▸ **What this task involves**
Below are the records; count how many of their lines contain the word "computer" and give that number only.

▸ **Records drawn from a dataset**
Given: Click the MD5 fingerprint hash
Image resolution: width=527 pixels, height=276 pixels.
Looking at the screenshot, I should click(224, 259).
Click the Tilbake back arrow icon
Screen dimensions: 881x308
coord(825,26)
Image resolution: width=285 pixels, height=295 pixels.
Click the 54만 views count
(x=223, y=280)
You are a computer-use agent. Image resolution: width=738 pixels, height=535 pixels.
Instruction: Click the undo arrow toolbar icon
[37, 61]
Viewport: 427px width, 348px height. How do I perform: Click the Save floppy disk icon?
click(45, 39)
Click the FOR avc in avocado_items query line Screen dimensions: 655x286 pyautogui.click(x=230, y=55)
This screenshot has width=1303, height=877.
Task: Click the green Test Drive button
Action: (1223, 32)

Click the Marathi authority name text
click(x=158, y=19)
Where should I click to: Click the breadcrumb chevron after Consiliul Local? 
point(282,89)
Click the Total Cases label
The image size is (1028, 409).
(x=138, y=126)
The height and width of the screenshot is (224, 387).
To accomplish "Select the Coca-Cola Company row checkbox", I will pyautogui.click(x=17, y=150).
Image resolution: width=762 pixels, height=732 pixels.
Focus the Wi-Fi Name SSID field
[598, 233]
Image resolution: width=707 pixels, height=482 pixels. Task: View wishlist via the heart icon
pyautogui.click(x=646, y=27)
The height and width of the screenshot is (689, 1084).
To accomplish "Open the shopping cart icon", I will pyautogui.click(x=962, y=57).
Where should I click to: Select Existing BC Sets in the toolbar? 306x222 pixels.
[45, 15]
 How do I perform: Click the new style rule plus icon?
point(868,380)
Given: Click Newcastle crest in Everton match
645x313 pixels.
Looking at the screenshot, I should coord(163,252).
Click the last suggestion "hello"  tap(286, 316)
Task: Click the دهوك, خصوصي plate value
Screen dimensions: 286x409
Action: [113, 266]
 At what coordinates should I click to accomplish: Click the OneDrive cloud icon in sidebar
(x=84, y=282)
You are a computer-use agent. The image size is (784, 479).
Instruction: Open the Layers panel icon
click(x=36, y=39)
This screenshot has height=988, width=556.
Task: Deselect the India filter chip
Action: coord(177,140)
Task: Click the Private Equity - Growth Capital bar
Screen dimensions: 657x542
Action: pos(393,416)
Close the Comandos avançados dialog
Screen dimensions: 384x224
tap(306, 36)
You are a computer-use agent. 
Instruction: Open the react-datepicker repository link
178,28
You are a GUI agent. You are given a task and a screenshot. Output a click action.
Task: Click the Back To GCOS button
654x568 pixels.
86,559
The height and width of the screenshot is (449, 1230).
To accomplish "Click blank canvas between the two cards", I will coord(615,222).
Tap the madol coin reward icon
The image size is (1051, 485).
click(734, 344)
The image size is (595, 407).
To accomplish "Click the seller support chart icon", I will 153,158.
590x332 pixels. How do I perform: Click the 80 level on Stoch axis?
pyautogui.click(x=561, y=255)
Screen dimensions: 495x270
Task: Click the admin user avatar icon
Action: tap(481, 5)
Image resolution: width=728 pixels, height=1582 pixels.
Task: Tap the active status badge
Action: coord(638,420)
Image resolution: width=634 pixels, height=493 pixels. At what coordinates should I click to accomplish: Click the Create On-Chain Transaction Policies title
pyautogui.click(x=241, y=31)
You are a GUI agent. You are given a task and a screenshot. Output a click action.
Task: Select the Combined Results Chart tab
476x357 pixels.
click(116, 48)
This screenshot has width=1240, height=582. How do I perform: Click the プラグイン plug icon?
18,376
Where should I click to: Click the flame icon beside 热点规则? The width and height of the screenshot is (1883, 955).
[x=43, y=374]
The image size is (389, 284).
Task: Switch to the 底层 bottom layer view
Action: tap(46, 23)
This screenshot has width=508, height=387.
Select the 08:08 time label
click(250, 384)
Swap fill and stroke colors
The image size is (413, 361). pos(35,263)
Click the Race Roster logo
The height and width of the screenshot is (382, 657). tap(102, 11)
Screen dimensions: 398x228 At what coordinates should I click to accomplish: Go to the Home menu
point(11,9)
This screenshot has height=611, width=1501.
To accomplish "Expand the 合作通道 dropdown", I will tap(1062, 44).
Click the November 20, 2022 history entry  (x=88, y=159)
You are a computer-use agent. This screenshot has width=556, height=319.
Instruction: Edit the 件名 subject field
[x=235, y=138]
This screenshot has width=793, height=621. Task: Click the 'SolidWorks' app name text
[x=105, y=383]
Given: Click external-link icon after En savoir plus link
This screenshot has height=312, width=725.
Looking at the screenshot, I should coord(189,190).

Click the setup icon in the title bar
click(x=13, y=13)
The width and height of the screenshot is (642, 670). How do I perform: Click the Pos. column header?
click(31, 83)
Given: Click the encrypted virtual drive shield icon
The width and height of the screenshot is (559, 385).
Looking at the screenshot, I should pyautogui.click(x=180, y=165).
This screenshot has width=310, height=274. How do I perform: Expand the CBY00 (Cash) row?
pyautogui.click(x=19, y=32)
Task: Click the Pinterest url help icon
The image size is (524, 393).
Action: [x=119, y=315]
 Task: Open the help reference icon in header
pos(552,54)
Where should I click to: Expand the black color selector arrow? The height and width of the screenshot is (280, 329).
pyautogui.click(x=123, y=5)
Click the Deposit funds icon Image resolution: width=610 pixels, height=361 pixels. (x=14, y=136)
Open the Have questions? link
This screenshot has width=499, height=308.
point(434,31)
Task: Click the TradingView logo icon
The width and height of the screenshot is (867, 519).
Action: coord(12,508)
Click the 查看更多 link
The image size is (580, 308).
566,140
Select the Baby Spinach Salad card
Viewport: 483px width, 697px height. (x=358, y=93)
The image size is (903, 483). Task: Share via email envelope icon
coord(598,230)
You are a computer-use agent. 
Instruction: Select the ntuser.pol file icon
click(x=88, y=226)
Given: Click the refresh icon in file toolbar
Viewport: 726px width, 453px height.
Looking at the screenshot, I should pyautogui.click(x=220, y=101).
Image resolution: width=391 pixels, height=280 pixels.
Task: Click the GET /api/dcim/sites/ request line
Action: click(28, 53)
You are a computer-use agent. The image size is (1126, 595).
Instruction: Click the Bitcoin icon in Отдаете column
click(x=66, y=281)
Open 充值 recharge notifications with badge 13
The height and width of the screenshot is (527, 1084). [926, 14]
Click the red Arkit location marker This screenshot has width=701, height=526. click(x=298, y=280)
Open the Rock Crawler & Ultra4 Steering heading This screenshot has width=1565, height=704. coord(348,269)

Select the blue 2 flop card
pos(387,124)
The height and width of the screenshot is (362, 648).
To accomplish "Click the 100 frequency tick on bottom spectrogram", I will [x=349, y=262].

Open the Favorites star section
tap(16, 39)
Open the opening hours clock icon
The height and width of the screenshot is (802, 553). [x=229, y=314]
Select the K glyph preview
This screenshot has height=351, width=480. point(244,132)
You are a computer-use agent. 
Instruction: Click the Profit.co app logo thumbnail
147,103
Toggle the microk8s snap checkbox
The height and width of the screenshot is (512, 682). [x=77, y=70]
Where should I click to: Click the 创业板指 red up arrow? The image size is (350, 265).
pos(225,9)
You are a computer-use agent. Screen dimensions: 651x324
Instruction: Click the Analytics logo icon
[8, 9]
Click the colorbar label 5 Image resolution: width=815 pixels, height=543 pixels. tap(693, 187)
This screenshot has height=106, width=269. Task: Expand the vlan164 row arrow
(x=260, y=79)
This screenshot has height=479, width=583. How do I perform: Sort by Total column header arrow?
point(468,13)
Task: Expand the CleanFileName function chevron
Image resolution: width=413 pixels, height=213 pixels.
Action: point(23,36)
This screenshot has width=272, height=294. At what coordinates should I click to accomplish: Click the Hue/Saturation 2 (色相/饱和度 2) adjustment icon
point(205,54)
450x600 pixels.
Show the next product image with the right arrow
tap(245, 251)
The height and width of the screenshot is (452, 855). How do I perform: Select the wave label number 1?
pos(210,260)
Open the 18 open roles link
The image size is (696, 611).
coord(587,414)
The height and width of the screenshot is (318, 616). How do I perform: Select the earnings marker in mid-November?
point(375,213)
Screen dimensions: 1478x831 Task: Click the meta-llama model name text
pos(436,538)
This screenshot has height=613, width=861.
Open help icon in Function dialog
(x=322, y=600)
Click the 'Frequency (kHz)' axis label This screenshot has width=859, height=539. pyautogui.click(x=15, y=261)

▸ **Completed exercise**
8